From a reader, "Thanks for yout blog on whining...it was very timely. The whole family has been ill for nearly a week and there has been lots of whining. Me included! But your blog adjusted my perspective!


If you have not left me a comment, please do. These kinds of comments encourage us all.

Whining

Do you have friends, co-workers or employees who whine a lot?


Here are six perspectives to deal with the whining:


1. Whining can be positive. It dilutes the potential violence that could happen when people don't vent and then resort to passive aggressive silence. Whining, venting, and complaining are far better than exploding and violence. It's even better than weeping in the corner.


2. Whining can also be a barometer of morale in the workplace or at home. It gives you information about what people are feeling. If they are not getting enough positive attention, people may whine because they mistakenly feel that negative attention is better than no attention.


3. Some family and work cultures have a "habit of whining" built into them. The whiners don't think there is anything abnormal about their yak yak. They are just trying to fit in.
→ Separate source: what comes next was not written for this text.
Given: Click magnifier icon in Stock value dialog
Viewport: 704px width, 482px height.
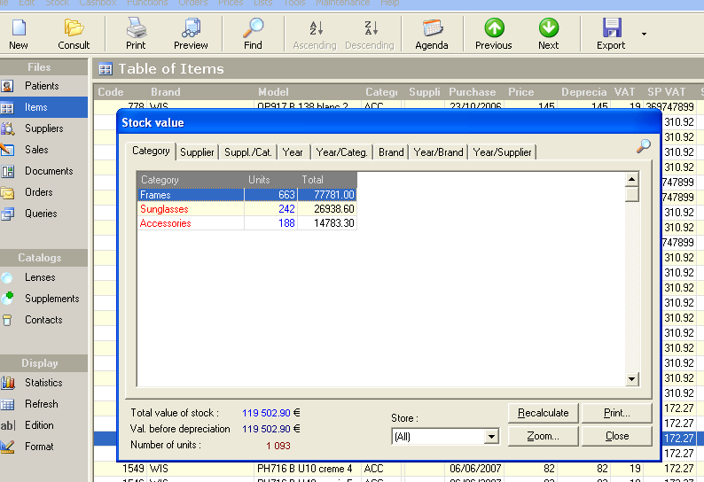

4. If any of this rings true for you, how about instigating a new habit, like "Mean Mondays". On Mondays anyone in your family, circle of friends or work unit can complain without penalty. Then it may be easier to institute "Positive Tuesdays." On Tuesdays the same people can only say what is good, uplifting, positive and encouraging. Customize the rest of the week as you need to.


5. Eventually, you can transition to asking this question on Mondays, "Is there something you want to talk about to change the way we: work, interact, relate to one another? What are those things? Let's talk about them.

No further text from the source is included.